I’m not averse to grinning or solitude or stoicism. But all of it makes me wonder: What would have happened if we’d never let the bells go? What if we’d let them ring our common humanity into our hearts and minds from matins to vespers — from morning to evening prayers — every day, wherever we presumed to call ourselves family or community or clan or tribe or church?
Would she then have killed herself only days after her 57th birthday, when so much seemingly remained for her to celebrate — especially a family who loved her unreservedly?
The mere act of raising that question is probably an affect on my part, just as the bells themselves were affects (lovely ones, in my opinion) of Western culture.
What we know now about people who remove themselves from the world suddenly — or at least what I know — is that they did their living in a place beyond reason. They did their living in anguish, in pain so extreme that mere words, mere habitual treatment for depression, mere pharmaceutical or psychological interventions, couldn’t alter their determination to quit the world sooner rather than later.
In harder and less palatable terms, perhaps, it comes down to this: Love — contrary to sentimental conviction — may not be enough. It may not conquer all, if all includes the profound anguish that leads to suicide.
Self-doubt is an unforgiving tyrant, of course. We wonder: Perhaps love conquers all if it’s applied precisely and correctly, at the right time and place, in the right way, with the right gravity and force and conviction. Right love, let’s call it.
All of us who loved her once or always — once in my case, and always in the case of her heartbroken family — wonder: Wasn’t mine the right love? Could I have loved more or differently, and thus saved her?
A simpler form of the same question: Is it my fault?
I’m repeating what I believe, and what a friend of mine told me on the telephone last night: One must respect her decision.
That’s not the traditional Western notion, which judges suicide as a sin. It also ignores the traditional inclination to view it as a kind of cowardice.
Instead, my friend insists that no one can determine if the decision was right or wrong, because no one can understand how large the burden was that she had to carry, or why she finally decided it wasn’t worth carrying anymore.
We can only respect her decision — and admit how much it has hurt us. “You have to take care of yourself,” he said, speaking from experience, and for any who have suffered such an inexplicable, incomprehensible loss.
One thing is certain: She loved her family deeply, steadfastly and always, as hard as she was able. That isn’t in dispute by me or them. So her decision to surrender — certainly irrational and misguided, as most decisions made in pain are — must not have been part of her love, only her suffering.
How can we, who loved her, therefore judge it?
But now this for us — this eternal, ringing silence. This absence of bells.

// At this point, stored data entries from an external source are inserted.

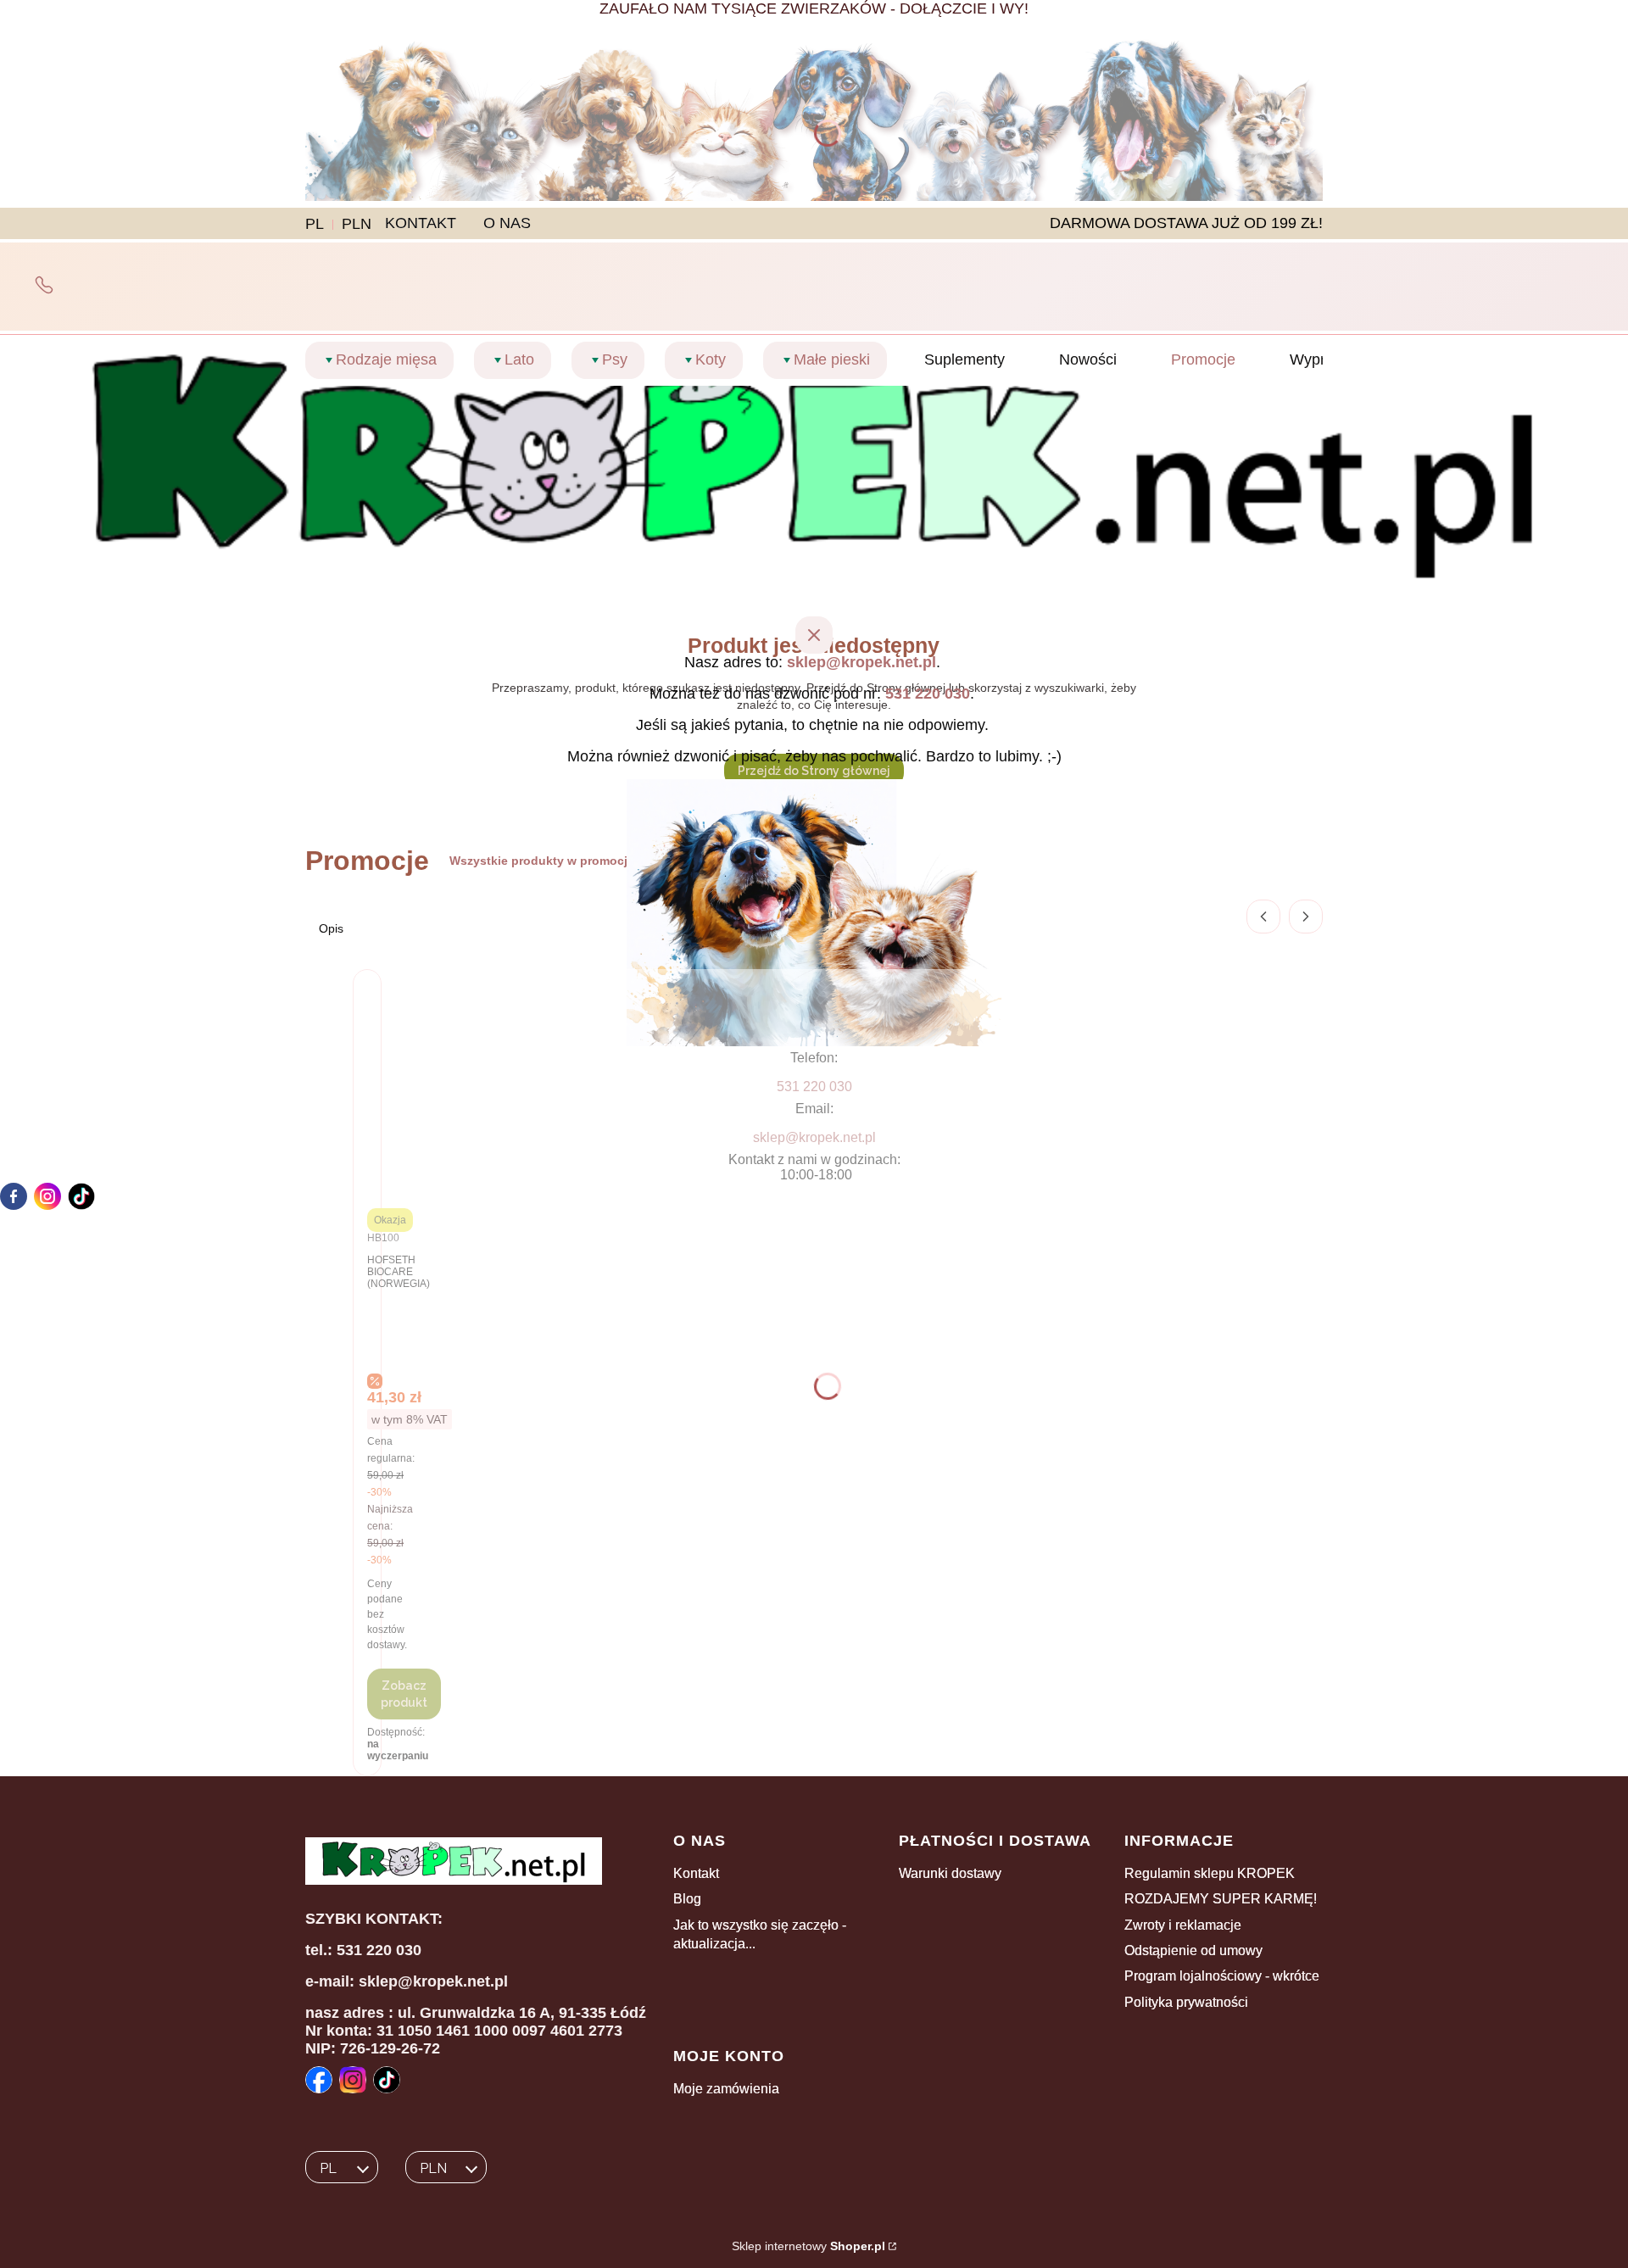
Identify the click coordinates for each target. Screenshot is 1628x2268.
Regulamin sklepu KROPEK (1209, 1873)
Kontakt (696, 1873)
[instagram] (47, 1196)
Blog (687, 1899)
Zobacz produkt (404, 1694)
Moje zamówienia (726, 2088)
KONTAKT (420, 223)
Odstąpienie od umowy (1193, 1950)
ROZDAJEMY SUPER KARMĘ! (1220, 1899)
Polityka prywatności (1186, 2002)
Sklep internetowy (808, 2246)
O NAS (507, 223)
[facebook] (13, 1196)
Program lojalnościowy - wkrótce (1221, 1976)
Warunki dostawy (950, 1873)
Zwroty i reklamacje (1182, 1925)
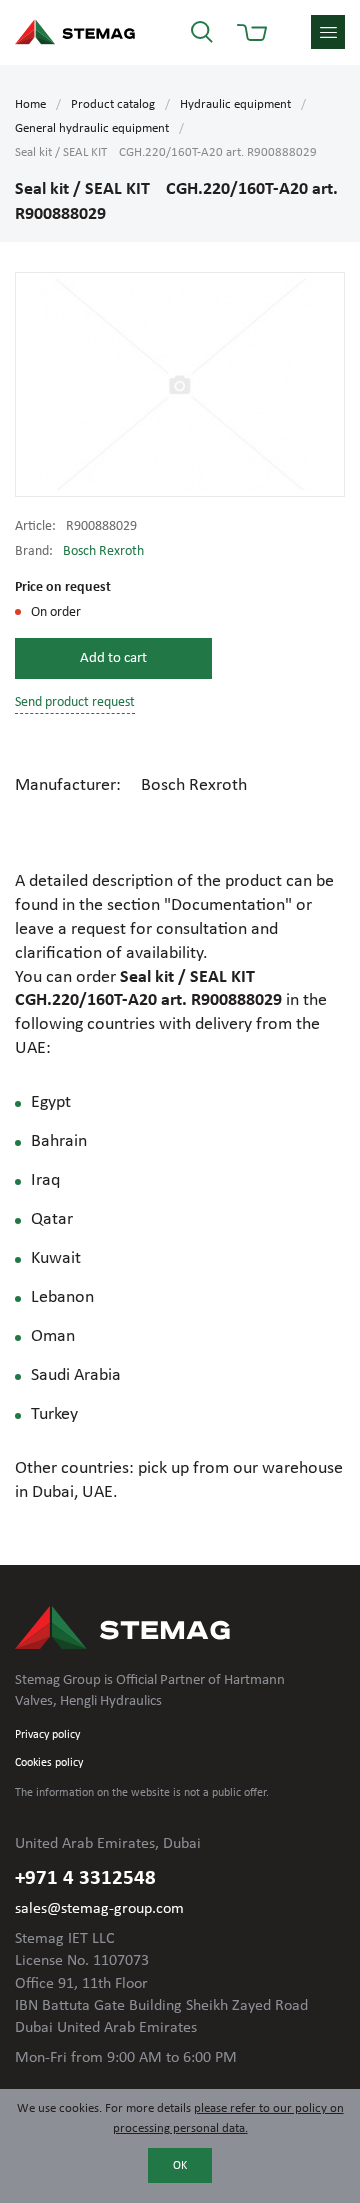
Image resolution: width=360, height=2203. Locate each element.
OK (180, 2166)
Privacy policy (47, 1735)
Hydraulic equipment (235, 104)
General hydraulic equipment (92, 128)
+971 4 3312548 (85, 1878)
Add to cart (113, 658)
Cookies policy (49, 1763)
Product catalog (113, 104)
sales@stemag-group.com (99, 1909)
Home (30, 104)
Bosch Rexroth (103, 551)
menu (328, 32)
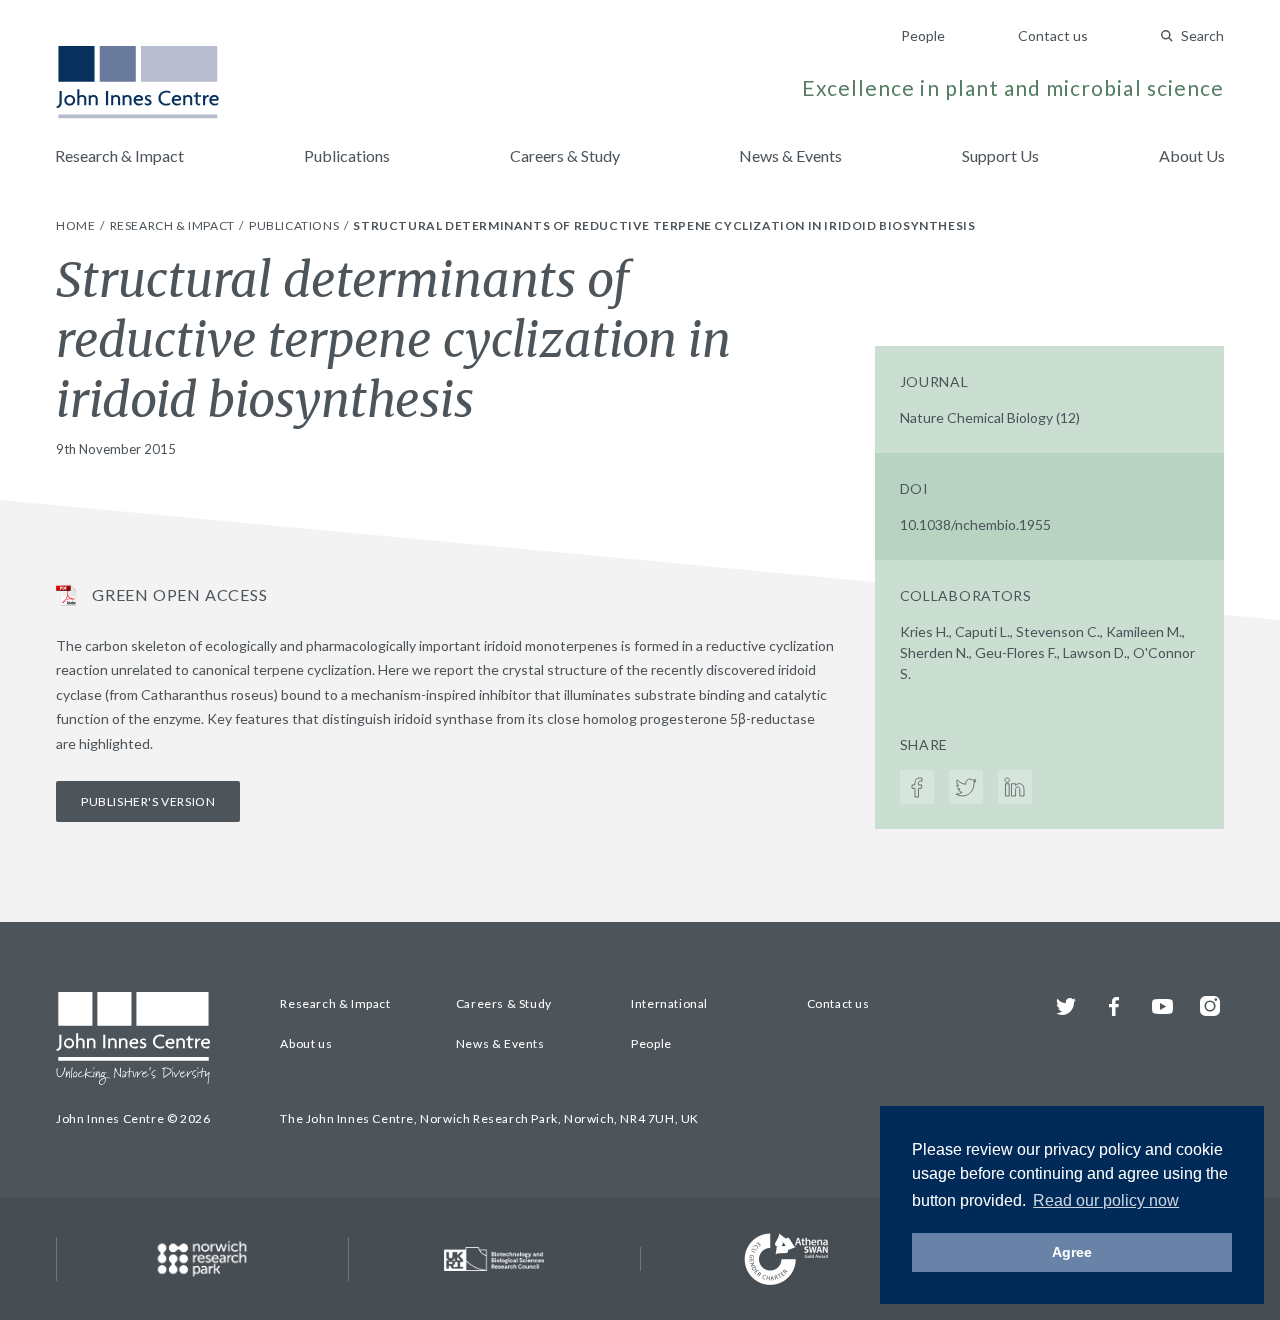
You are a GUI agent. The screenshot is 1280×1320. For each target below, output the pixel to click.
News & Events (790, 155)
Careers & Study (565, 155)
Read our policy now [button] (1106, 1200)
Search (1202, 35)
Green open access (180, 594)
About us (306, 1043)
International (669, 1003)
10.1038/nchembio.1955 (975, 524)
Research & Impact (119, 155)
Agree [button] (1072, 1252)
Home (77, 225)
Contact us (1053, 35)
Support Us (1000, 155)
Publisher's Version (148, 801)
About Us (1192, 155)
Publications (347, 155)
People (923, 35)
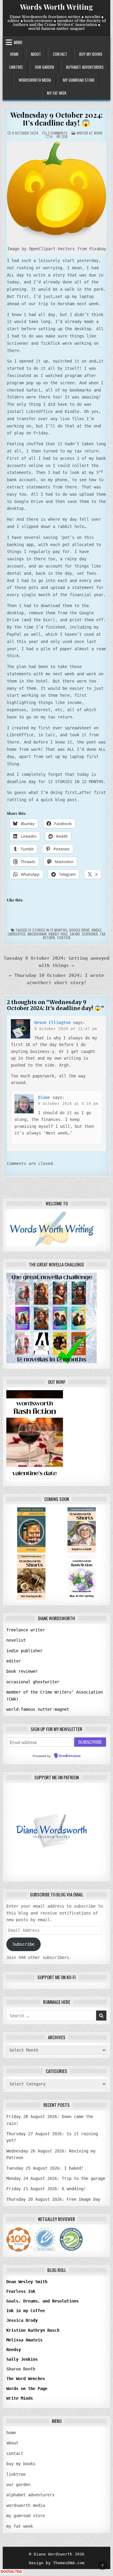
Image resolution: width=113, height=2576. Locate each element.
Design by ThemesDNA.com (56, 2563)
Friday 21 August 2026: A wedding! (46, 2188)
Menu (18, 42)
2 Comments (57, 133)
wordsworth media (35, 80)
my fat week (56, 93)
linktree (16, 67)
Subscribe (23, 1944)
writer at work (89, 133)
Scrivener (90, 933)
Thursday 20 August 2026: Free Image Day (53, 2199)
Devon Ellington (52, 1022)
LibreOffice (17, 933)
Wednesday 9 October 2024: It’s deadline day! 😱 (56, 118)
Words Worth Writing (56, 6)
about (36, 54)
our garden (44, 67)
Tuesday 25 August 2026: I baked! (44, 2168)
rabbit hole (58, 933)
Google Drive (79, 930)
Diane (44, 1097)
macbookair (37, 933)
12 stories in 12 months (47, 930)
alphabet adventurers (85, 67)
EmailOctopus (69, 1756)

When we were young, she and I lived together, in London. We sat in St. Paul’s one day beneath Christopher Wren’s great dome that survived the Nazis and everything else, and quietly read out John Donne’s sermon.
We heard bells all the time in those days, literally. We even printed a book of poems about bells by hand, on an Albion printing press once owned by William Morris, another English poet and artisan. I still have it.
We believed every word that Donne had said in his most famous sermon, and I believe it more than ever, now — now that I realize all of us are so deeply diminished by her loss.
Which is why I look to something else Donne once wrote.
I no longer believe, but I can still hope: “Death be not proud, thou some have called thee mighty and dreadful, for thou art not so.”